▶ Work to be completed
Extract every line in the entries below that contains the string "headline", matching its case exactly.

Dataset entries
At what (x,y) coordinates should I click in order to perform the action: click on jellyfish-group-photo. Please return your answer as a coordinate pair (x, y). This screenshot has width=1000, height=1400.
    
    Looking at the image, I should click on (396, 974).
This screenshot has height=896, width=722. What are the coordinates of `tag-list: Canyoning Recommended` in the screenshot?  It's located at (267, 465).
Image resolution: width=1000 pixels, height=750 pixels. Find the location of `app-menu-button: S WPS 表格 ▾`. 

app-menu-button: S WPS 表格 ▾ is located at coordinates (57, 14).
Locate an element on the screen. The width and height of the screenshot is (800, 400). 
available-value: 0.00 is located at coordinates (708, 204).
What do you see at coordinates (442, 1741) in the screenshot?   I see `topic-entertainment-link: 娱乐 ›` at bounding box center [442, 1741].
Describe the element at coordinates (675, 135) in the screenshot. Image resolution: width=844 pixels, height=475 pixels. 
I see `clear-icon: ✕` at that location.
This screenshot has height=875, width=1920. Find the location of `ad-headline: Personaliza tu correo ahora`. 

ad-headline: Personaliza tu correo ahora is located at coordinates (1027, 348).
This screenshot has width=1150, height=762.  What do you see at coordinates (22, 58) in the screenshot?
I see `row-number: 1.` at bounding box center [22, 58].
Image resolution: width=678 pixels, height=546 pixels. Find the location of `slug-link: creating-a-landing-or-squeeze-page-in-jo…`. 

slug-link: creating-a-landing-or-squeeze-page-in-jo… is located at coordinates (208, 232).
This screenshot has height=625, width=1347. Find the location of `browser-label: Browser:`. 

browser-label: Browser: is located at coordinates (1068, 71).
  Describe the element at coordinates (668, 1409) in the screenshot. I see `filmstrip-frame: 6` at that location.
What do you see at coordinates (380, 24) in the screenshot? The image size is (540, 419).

▶ Response for this exercise
This screenshot has height=875, width=1920. Find the location of `ad-headline: Personaliza tu correo ahora`. 
ad-headline: Personaliza tu correo ahora is located at coordinates (1027, 348).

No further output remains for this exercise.